NASA says the Mayan doomsday prophecy isn't gonna happen. NASA scientists have posted a four-minute video explaining their findings, in an effort to answer hundreds of calls and emails they receive daily about the end of the world.
Research shows that the Mayan long-count calendar is like the odometer on a car. Because the digits rotate, the calendar has the ability to repeat itself, which is key to the 2012 phenomenon. None of the thousands of Mayan ruins that archaeologists have examined foretell an end of the world. And NASA agrees:
- Don Yeommens, head of NASA’s Near-Earth Object program says: “No known asteroids or comets are on a collision course with earth. Neither is a rogue planet coming to destroy us.”
- NASA Astrobiologist David Morrison adds: “If there was anything out there like a planet headed for earth, it would already be one of the brightest objects in the sky. Everybody on earth could see it. You don’t need to ask the government. Just go out and look. It’s not there.

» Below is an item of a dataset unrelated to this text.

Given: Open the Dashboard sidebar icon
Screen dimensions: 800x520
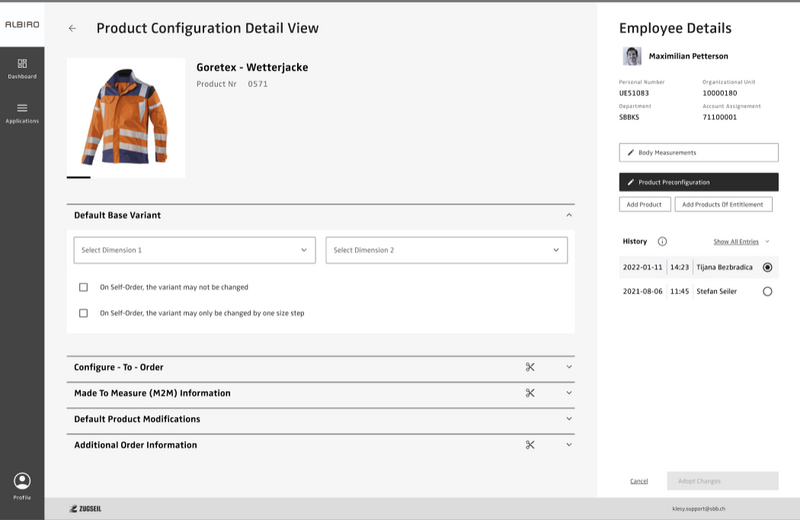Looking at the screenshot, I should click(22, 68).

- A researcher from NASA’s Living With a Star program adds: “The sun is not a threat either. The sun has been flaring for billions of years long before the Maya existed, and it has never once destroyed the world. Right now, the sun is approaching the maximum of its 11-year activity cycle. But this is the wimpiest solar cycle of the past 50 years. Reports of the contrary are exaggerated.